Armati 6.5 – Parte titolare e risponde presente. Ordinato, concentrato, non si fa schiacciare dall’importanza del match. Promosso con personalità.

Sorensen 6 – Nel primo tempo giganteggia sulle palle alte e confeziona la sponda per l’1-0. Si perde Marrone nel finale, ma la frittata è indolore.

Boci 6 – Diligente, applicato, senza fronzoli. Non ruba l’occhio ma nemmeno concede spazi. Compitino svolto con attenzione.

Fogliata 6 – Gara di equilibrio e sacrificio. Più sostanza che copertina, ma in partite così serve anche chi fa legna.

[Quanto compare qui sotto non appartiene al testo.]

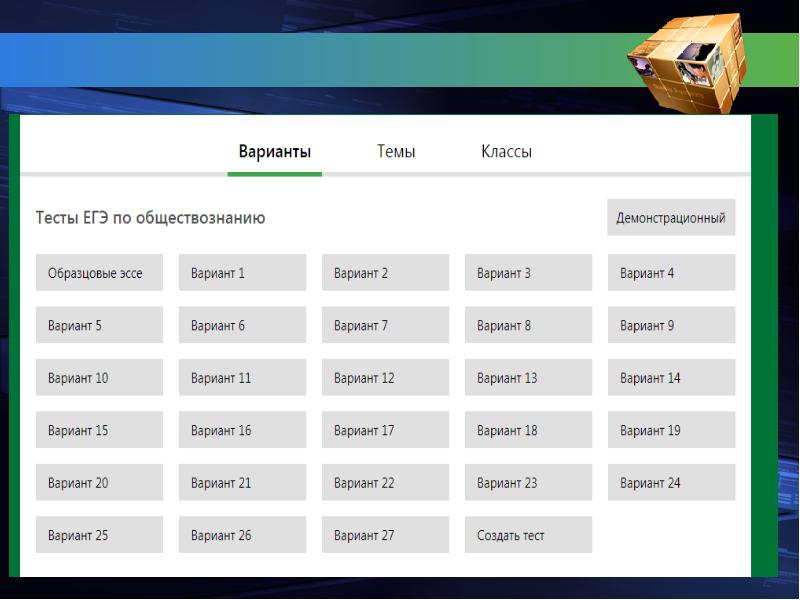Launch Вариант 13 test
This screenshot has height=600, width=800.
[x=528, y=378]
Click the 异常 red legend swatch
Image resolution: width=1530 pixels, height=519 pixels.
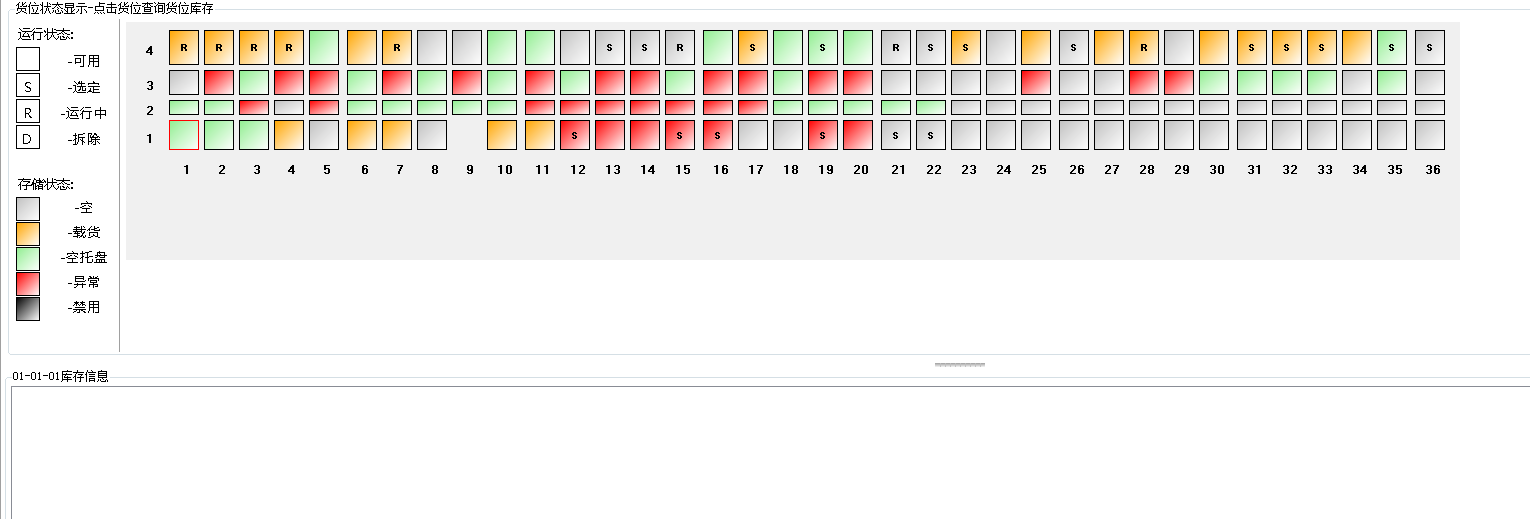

Lamestra 6 – Dal suo piede nasce il cross che porta al vantaggio. Non sempre continuo, ma quando accelera sa essere pericoloso. Telecomando puntato al momento giusto.

Balestrero 7.5 – Il capitano è ovunque. Segna, illumina, trascina. Prima la zampata da vero rapinatore d’area, poi l’assist al bacio per Marras. Leader tecnico ed emotivo: il faro acceso nella notte del Rigamonti.

Marras 7 – Un gol da figurina, palla nel sette e Curva Nord in estasi. Alterna strappi e dribbling, ma quando colpisce fa male. E che male.

Crespi 6 – Lotta come un dannato sul pallone che porta al 2-0. Non segna, ma lavora sporco e apre spazi. Generoso fino all’ultima goccia. Forse un po’ impacciato ma importante.

Cazzadori 6 – Freddo come il ghiaccio sul 3-0: approfitta dell’errore e non perdona. Per il resto partita di presenza e movimento. Uomo giusto al posto giusto.

Subentrati

De Maria 6 – Entra e si mette al servizio della squadra. Gestione senza patemi.

Rizzo 6 – Minuti utili per dare ordine nel finale. Tiene la barra dritta.

Di Molfetta 6 – Bentornato. Il pubblico lo applaude, lui risponde con voglia e applicazione. Segnale importante.

Cisco SV – Poco tempo per incidere.

Maistrello SV – Dentro nel finale, senza episodi degni di nota.

Corini 6.5 – Cambia qualcosa nell’undici iniziale e viene premiato. Squadra matura, cinica, consapevole. Il secondo posto non è un sogno: è un obiettivo costruito con idee chiare e nervi saldi. E adesso vietato abbassare la guardia.